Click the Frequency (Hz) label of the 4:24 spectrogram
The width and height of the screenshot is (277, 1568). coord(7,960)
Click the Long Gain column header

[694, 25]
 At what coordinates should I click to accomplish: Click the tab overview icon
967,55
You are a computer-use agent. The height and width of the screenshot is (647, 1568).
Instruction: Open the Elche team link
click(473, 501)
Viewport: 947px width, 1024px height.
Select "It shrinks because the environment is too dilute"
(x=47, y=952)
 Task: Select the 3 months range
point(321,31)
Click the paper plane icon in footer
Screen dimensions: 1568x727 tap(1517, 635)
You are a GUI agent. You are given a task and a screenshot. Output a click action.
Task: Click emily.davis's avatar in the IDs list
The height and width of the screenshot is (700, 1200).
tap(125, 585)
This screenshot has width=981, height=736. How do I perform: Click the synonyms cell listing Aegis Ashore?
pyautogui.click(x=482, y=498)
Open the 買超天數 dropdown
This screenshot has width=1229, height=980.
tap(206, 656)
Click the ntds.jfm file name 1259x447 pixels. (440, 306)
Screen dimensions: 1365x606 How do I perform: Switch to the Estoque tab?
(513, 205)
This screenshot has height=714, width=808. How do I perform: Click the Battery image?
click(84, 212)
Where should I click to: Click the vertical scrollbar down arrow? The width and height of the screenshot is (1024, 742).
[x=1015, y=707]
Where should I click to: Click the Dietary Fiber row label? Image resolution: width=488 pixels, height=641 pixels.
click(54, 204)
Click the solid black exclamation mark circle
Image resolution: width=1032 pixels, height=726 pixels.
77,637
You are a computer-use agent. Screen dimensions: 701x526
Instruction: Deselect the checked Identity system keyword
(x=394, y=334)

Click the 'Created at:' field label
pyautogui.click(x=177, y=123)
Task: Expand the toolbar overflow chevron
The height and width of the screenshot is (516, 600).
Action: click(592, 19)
☆ ☆ ☆ ☆ ☆ ☆ ☆
■ Your task ■
Please reproduce the part that opens with the line containing "You are a GUI" and closes with the line containing "tap(125, 585)", shifting every coordinate in the answers by 69.

■ Answer ■
You are a GUI agent. You are given a task and a screenshot. Output a click action.
Task: Click emily.davis's avatar in the IDs list
The height and width of the screenshot is (700, 1200).
tap(194, 654)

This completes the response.